Gov. Chris Christie on Friday approved legislation to divert one percent of all tax revenue from sales of cigarettes and other tobacco products to the State Department of Health to fund programs to combat use.
That appropriation will generate between $6 and $7 million more per year for anti-smoking initiatives, according to an analysis by the state Office of Legislative Services. According to OLS, about $750 million in tax revenue is currently generated by tobacco sales in New Jersey. But all the tax revenue is currently directed to the state’s General Fund and no specific portion is diverted to the Department of Health. The new legislation will go into effect for fiscal year 2019.
By creating this revenue lockbox, legislators hope to supplement the approximate $9.3 million spent on anti-smoking initiatives from a combination of state and federal funds. Historically, smoking has been declining in the state and OLS estimates that fiscal year 2019 will see $6.7 million generated by the new legislation for anti-tobacco programs but that the number will drop to $6.3 million by fiscal year 2021.
“While the United States continues to make great strides in reducing cigarette smoking, New Jersey can help accelerate the progress by dedicating funding from cigarette taxes to programs that help to reduce smoking and promote better health for our residents,” said Senator Brian Stack (D-Hudson), one of the Senate co-sponsors. “The money we spend in the reduction of smoking will be made back multi-fold in decreased health costs. This is a modest expenditure that will have enormous benefits.”

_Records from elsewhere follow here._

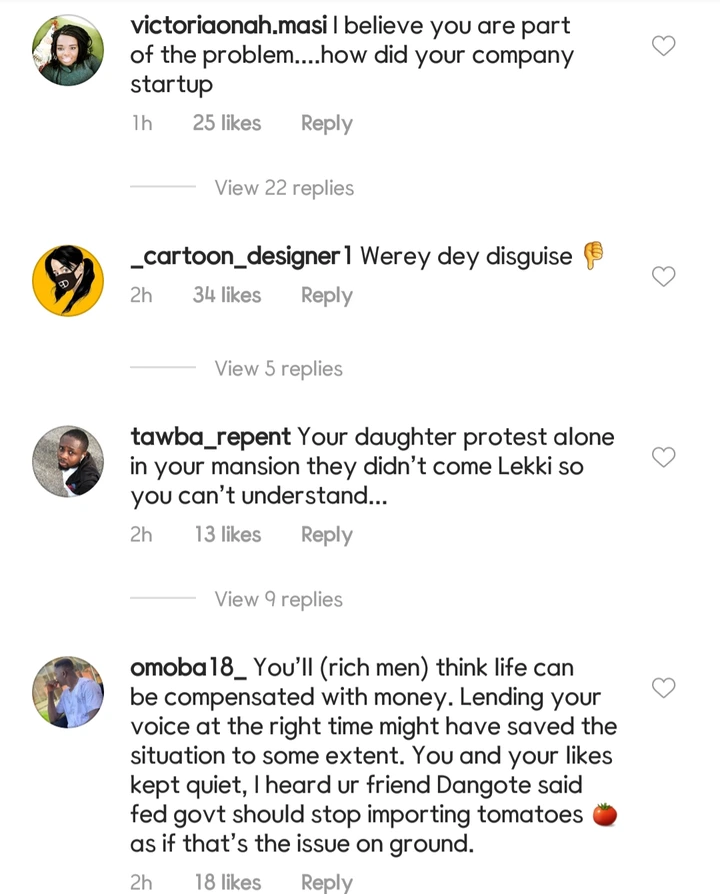Reply to tawba_repent's comment
This screenshot has width=720, height=894.
[x=326, y=535]
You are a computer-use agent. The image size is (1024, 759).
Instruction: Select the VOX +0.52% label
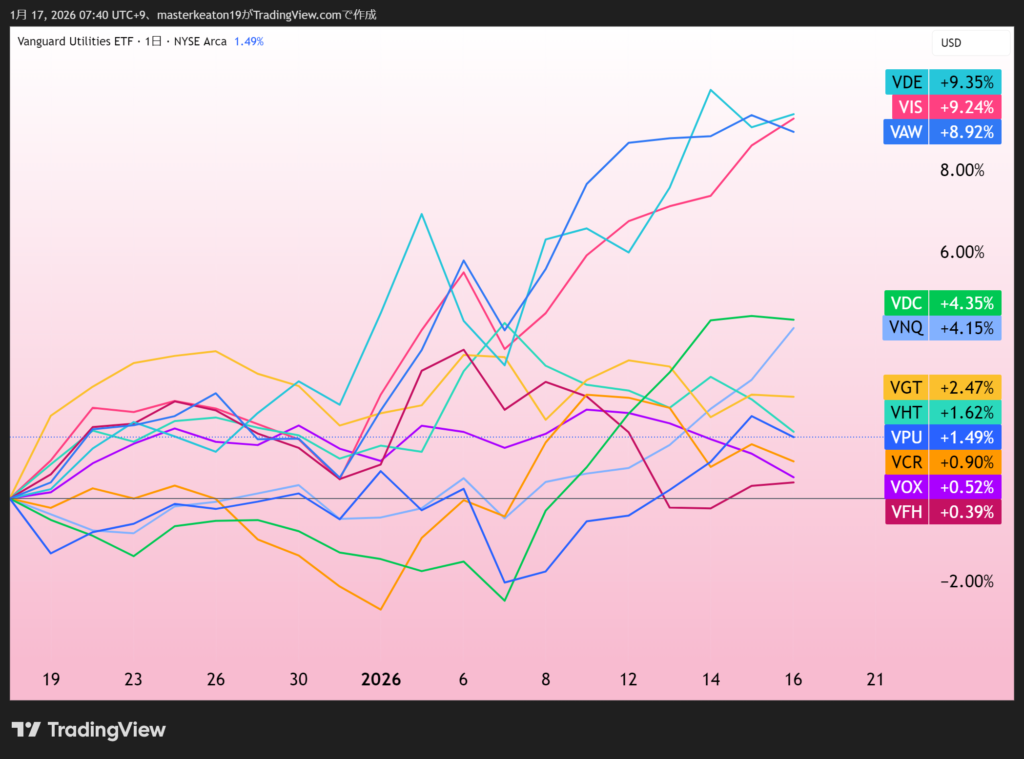943,487
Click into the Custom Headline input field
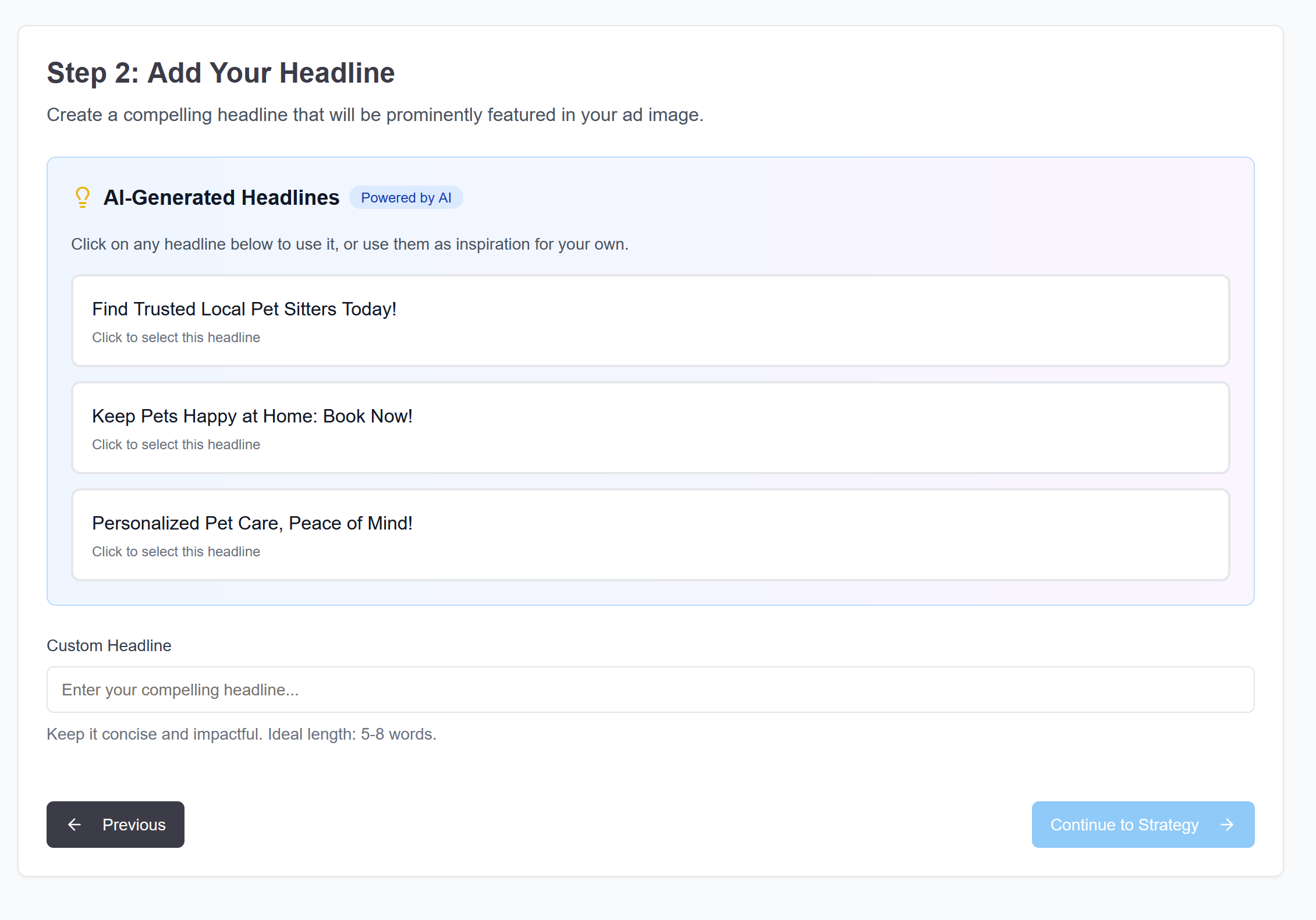This screenshot has height=920, width=1316. coord(650,690)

The bill (A3338/S862) passed both houses of the Legislature last year. But Christie conditionally vetoed it, opting to hold off until this year because the General Fund money had already been appropriated for fiscal year 2018. The new version of the bill passed both houses of the Legislature unanimously this session.
On Friday, Christie also approved a bill (A2297/S659) that will allow female contraceptives to be doled out in six-month prescriptions, an effort by the Legislature to make it easier for women to get coverage.